During the same period, there could be some experimental freight crossings along the Transpolar Sea Route (TSR) during the months of September. However, the vast majority of commercial traffic will continue to prefer traditional routes through Suez and Panama, while Arctic transport will remain concentrated along the NSR, mainly for the transport of Russian gas and minerals to Asian markets. Any shipments of minerals or hydrocarbons will follow established routes, such as those connecting the Canadian Mary River mineral deposits to international ports.
By this stage, ships will also have to comply with the ban on the use of heavy fuel oil (HFO) adopted by the International Maritime Organization (IMO) in 2021, which will come into full effect by 2029. This fuel, widely used in containerized transport, is highly polluting and contributes to ice melt through the emission of black carbon. The IMO has also set targets for climate neutrality in maritime transport by 2050 and for the adoption of low- or zero-emission fuels by 2030, thus imposing a structural transition in the shipping sector and port infrastructure, including those that may arise at TSR terminals.
In the meantime, exploration and prospecting activities in the CAO are expected to continue or intensify in view of future mining projects, provided that ISA regulations do not prohibit their execution. Increased international competition for critical minerals could accelerate these efforts, prompting state and private actors to invest in identifying and mapping Arctic resources.
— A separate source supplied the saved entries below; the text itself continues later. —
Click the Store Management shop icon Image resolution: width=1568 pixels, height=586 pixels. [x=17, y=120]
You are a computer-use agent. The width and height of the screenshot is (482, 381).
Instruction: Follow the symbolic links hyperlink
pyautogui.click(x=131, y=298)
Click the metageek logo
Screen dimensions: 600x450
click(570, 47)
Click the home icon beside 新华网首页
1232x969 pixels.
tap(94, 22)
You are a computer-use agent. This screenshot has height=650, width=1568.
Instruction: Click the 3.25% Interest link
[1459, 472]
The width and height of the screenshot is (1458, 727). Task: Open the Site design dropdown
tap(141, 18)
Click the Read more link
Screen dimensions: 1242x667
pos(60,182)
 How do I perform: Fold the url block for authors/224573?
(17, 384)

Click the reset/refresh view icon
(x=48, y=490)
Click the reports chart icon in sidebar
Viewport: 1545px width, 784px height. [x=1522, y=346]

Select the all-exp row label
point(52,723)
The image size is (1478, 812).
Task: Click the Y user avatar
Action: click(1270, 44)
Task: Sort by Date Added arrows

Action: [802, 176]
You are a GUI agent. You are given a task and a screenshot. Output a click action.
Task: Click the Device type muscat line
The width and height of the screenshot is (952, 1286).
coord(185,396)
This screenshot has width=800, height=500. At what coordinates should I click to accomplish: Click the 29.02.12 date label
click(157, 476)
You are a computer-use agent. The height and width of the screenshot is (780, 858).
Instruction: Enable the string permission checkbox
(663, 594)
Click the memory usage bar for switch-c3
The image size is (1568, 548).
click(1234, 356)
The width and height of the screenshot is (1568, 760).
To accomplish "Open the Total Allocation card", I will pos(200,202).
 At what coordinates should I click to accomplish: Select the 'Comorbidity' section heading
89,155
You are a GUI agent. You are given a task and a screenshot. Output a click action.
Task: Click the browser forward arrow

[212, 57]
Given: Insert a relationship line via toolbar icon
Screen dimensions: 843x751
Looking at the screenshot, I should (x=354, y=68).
Finally, during this period, several states—including the United States, Russia, China, Finland, and Sweden—will have new icebreakers at their disposal, thereby enhancing their presence and intervention capabilities in the Arctic. The United States will have three Polar Security Cutters in service, while Canada will add new Arctic patrol vessels. Denmark and Norway, in turn, will continue their plans to acquire frigates and patrol boats reinforced for polar conditions. This strengthening of the fleets will allow for a more constant and visible presence in the CAO. At the same time, even a modest increase in fishing or merchant traffic will lead to a strengthening of maritime surveillance and control activities, including inspections and checks on compliance with international agreements.